Find the string "text" in the records and copy each line where it occurs.

Stored items:
****************

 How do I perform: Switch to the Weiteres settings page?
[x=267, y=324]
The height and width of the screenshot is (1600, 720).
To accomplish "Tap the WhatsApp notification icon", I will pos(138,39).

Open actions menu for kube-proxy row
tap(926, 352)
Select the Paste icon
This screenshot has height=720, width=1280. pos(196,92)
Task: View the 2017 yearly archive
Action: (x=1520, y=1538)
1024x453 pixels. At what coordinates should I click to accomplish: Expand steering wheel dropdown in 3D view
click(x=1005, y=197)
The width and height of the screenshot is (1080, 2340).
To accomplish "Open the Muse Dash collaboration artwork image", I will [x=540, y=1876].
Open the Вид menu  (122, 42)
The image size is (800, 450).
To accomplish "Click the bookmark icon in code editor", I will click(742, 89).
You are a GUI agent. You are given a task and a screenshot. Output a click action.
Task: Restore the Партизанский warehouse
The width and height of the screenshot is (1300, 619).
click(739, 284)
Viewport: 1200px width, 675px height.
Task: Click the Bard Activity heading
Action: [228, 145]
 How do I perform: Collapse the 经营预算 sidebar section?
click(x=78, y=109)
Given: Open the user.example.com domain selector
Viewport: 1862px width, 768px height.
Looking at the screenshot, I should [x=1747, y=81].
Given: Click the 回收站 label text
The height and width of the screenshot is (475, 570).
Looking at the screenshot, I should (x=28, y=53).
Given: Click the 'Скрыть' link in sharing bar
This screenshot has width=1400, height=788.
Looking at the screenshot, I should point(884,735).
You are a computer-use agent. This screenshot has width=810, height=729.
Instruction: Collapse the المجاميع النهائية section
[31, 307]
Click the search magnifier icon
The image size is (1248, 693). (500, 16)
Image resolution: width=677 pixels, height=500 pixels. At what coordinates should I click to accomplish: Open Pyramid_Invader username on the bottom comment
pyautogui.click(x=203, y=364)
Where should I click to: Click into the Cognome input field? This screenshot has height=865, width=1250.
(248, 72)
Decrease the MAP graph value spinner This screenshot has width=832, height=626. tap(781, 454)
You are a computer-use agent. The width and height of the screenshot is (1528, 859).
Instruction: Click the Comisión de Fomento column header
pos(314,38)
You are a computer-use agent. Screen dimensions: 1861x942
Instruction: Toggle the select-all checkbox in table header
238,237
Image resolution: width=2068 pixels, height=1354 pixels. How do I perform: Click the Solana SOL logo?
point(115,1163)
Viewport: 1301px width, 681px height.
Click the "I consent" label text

****************

## Result
Given: Click the 回收站 label text
Click the "I consent" label text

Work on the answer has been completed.